--- Start of Excerpted passage ---
How to decide the optimal block size in CUDA


I am a newbie using CUDA. Can some one tell me how to set the block size? From some docs, I am implied that the block size was arbitrarily set by programmer. Is it true if I set any block size up to 768 threads? Here, 768 is the threads boundary for each of SM.

What is the tradeoff between small and large block sizes?

Thanks a lot!


A block can only have up to 512 threads, however in a grid you can have many many blocks (up to 65535 x 65535)

1.0-1.1 compute capable devices support up to 768 active threads on an SM, which means if you had 512 threads in your block you could only have 1 active block on the SM. With a 256 thread block you could have 3 active blocks per SM.
1.2-1.3 support up to 1024 active threads, but still only 512 threads per block.

Take a look at the CUDA Occupacy Calculator

The per block thread limit is 512 threads, not 768. Each block has affinity to one multiprocessor, and each multiprocessor has limited resources - it can schedule 8 block simultaneously, it can schedule 768 or 1024 threads simultaneously, it has a total of 8192 or 16384 registers and 16kb of shared memory. Usually you set the block size to try and maximise the use of those resources, and the number you choose depends largely on how resource intensive the kernel is. Nvidia provide a spreadsheet which shows how kernel resource requirements effects execution which is worth playing with - you can get it from here

the limit is 512. Usually 128-256 is a good number and is dependent on the resources used (registers and shared memory).

You want as many threads as possible to be scheduled on each multi processor (more or less 192 is a good minimum) to be able to hide latency issues when accessing registers.
--- End of Excerpted passage ---
--- Start of Collected data ---
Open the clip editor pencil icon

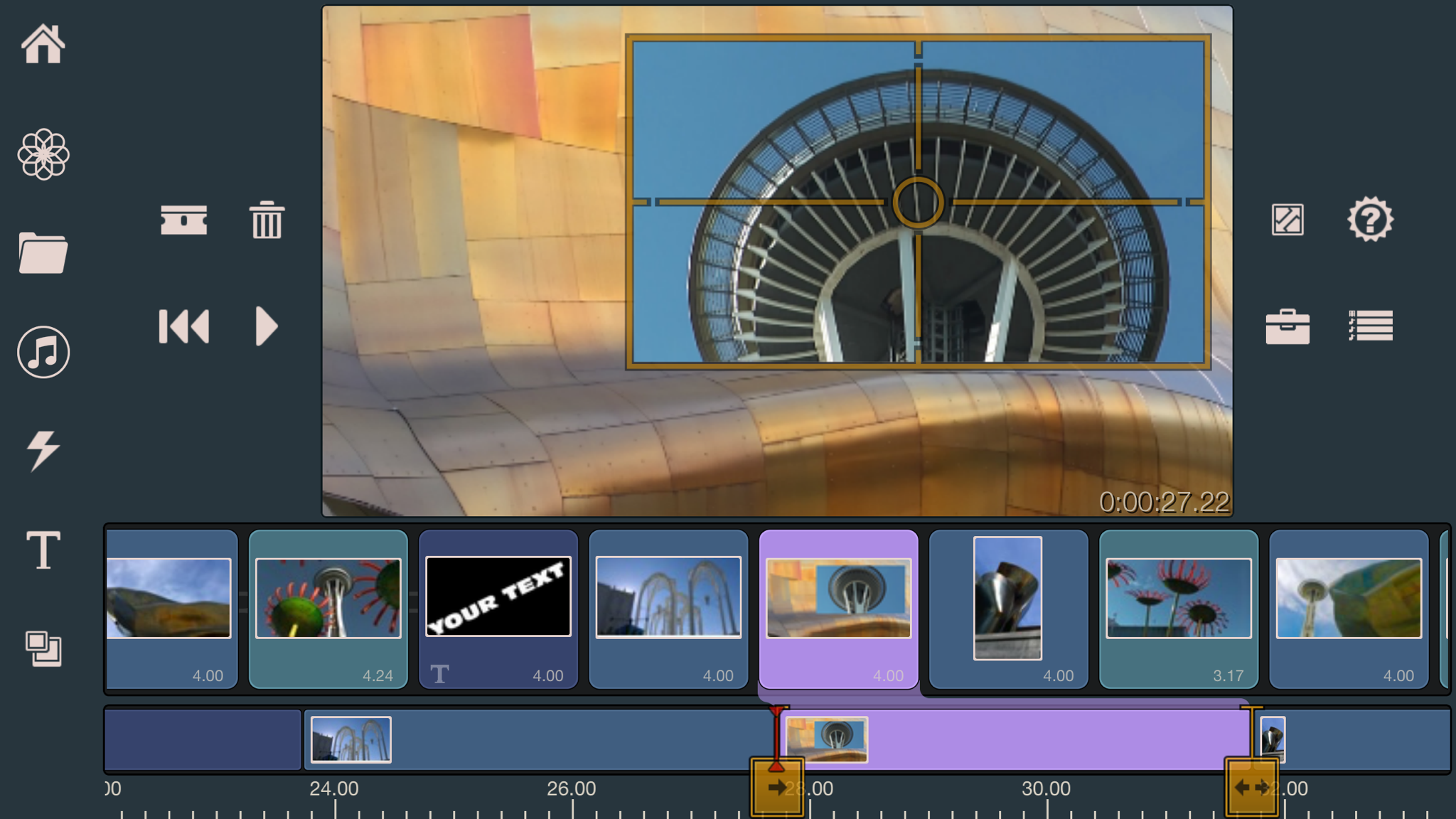pyautogui.click(x=1288, y=220)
--- End of Collected data ---
* The exercise: Copy out the part of the CUDA block size thread starting at "Thanks a lot!" and ending at "blocks per SM.".

* Result for this exercise:
Thanks a lot!


A block can only have up to 512 threads, however in a grid you can have many many blocks (up to 65535 x 65535)

1.0-1.1 compute capable devices support up to 768 active threads on an SM, which means if you had 512 threads in your block you could only have 1 active block on the SM. With a 256 thread block you could have 3 active blocks per SM.